**** GIVEN TEXT

Lee signed with Universal Music (Hong Kong) in December 2014, but this was not announced until 5 January 2016 at a press conference held at Grand Hyatt Hong Kong. Veteran singer Alan Tam (who is also signed with Universal Music) appeared to show his support for Lee. The lead single "Pairs" (雙雙) was released the same day along with its music video. A live showcase titled Gin Lee & You (雙雙與李幸倪音樂會) was held 27 January. A second single, "Man Beneath the Moon" (月球下的人), was released prior to the release of the album beGin on 18 April 2016. Lee has stated that the album name means to "begin" anew as well as to "be Gin" (be herself). Both singles were well received by radio stations, and topped many major charts in Hong Kong and abroad, including the Canadian Chinese POP Music Chart. A 360-degree music video sponsored by Nissan for "Man Beneath the Moon" was released 22 May. Lee composed two of the tracks on beGin and co-produced four of them. Other producers of beGin include Eric Kwok, Fergus Chow, and Alex Fung, with Sandy Lam co-producing the tenth track "Light" (光芒). The release of the Korean version of beGin on 20 May made Lee the first Hong Kong singer since Eason Chan to have an album released in South Korea. To promote the album, beGin Live was held on 24 May at the Kowloonbay International Trade & Exhibition Centre. A limited 1,000-copy SACD version of beGin was released on 24 June. beGin achieved major commercial success, being certified gold by HKRIA within two months of release.

********
**** DATA SUPPLIED

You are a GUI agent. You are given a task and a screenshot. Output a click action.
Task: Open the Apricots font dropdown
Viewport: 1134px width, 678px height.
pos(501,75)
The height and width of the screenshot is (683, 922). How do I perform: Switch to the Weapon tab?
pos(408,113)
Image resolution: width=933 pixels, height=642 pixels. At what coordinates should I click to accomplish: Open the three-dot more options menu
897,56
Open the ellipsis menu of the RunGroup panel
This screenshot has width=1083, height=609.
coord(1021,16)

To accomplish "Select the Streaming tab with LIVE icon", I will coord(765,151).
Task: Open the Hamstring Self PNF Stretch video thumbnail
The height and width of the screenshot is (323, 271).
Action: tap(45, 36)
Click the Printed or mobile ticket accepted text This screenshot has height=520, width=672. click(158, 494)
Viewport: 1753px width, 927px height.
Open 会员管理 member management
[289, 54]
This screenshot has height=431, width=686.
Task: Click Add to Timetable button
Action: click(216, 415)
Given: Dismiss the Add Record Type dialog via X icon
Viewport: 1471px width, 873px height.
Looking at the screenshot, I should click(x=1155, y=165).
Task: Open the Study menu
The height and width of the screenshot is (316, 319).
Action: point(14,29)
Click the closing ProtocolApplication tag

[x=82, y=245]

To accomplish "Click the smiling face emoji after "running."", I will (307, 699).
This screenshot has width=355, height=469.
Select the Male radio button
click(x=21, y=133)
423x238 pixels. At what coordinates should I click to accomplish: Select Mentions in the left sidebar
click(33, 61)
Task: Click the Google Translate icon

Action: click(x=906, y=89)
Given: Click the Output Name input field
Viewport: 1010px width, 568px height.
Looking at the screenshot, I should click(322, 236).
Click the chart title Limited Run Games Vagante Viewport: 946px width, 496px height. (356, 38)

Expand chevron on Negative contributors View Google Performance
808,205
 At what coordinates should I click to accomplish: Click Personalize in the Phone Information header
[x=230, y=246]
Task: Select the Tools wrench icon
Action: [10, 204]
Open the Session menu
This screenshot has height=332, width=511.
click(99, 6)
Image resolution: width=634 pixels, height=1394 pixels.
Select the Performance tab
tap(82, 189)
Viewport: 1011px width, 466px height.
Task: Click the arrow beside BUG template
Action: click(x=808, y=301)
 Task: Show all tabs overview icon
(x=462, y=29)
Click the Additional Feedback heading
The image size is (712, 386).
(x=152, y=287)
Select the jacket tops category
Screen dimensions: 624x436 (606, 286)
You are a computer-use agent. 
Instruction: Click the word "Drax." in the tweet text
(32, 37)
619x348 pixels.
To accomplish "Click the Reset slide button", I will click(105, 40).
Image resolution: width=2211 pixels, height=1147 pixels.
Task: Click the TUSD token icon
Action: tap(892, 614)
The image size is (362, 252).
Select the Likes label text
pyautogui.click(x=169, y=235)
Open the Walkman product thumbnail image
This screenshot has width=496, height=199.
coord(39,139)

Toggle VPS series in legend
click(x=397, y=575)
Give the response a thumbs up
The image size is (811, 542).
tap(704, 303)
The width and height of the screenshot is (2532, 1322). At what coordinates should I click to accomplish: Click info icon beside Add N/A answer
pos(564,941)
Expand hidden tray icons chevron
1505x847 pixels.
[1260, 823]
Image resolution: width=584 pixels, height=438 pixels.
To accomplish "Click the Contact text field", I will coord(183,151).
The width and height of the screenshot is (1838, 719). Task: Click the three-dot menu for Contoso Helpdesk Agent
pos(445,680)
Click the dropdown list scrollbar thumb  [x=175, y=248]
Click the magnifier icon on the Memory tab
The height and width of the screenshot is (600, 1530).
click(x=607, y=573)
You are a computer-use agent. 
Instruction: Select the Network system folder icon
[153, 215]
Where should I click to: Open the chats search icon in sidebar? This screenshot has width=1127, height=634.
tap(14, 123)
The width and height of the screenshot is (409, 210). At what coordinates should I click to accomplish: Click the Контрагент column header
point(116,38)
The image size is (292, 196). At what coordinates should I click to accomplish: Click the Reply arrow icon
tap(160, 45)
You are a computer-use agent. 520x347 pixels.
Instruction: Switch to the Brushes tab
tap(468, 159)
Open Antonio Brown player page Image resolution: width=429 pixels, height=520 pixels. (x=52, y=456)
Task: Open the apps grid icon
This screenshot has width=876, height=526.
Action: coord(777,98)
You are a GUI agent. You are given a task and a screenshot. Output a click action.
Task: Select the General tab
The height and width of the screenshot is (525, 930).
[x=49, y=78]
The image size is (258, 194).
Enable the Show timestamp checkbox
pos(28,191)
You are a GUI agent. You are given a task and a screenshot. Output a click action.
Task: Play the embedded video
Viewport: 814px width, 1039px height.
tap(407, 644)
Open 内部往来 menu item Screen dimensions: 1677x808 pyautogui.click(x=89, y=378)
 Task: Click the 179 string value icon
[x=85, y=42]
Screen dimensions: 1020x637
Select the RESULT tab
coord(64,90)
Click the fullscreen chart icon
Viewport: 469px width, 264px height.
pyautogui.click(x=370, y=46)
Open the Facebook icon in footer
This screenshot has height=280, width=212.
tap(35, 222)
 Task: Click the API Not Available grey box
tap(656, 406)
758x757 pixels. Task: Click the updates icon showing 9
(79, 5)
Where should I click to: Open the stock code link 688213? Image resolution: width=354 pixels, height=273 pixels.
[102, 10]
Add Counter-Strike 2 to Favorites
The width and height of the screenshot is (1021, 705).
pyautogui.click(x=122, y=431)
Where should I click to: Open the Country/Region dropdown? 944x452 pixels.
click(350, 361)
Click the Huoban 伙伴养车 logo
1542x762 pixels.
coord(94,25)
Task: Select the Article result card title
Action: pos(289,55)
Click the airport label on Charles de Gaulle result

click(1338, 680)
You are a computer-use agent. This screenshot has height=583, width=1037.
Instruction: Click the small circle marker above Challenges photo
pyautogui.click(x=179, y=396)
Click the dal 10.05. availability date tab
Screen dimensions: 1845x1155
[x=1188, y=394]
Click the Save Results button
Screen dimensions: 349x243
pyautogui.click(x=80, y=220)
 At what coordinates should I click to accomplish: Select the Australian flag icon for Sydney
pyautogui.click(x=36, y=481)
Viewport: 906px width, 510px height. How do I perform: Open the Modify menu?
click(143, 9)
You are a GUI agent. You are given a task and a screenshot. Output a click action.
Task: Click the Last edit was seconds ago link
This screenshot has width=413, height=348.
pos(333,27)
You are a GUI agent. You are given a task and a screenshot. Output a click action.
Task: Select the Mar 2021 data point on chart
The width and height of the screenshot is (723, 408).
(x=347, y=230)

********

Quote the passage about the album beGin in full, word for word. Rely only on the passage about the album beGin.

Lee signed with Universal Music (Hong Kong) in December 2014, but this was not announced until 5 January 2016 at a press conference held at Grand Hyatt Hong Kong. Veteran singer Alan Tam (who is also signed with Universal Music) appeared to show his support for Lee. The lead single "Pairs" (雙雙) was released the same day along with its music video. A live showcase titled Gin Lee & You (雙雙與李幸倪音樂會) was held 27 January. A second single, "Man Beneath the Moon" (月球下的人), was released prior to the release of the album beGin on 18 April 2016. Lee has stated that the album name means to "begin" anew as well as to "be Gin" (be herself). Both singles were well received by radio stations, and topped many major charts in Hong Kong and abroad, including the Canadian Chinese POP Music Chart. A 360-degree music video sponsored by Nissan for "Man Beneath the Moon" was released 22 May. Lee composed two of the tracks on beGin and co-produced four of them. Other producers of beGin include Eric Kwok, Fergus Chow, and Alex Fung, with Sandy Lam co-producing the tenth track "Light" (光芒). The release of the Korean version of beGin on 20 May made Lee the first Hong Kong singer since Eason Chan to have an album released in South Korea. To promote the album, beGin Live was held on 24 May at the Kowloonbay International Trade & Exhibition Centre. A limited 1,000-copy SACD version of beGin was released on 24 June. beGin achieved major commercial success, being certified gold by HKRIA within two months of release.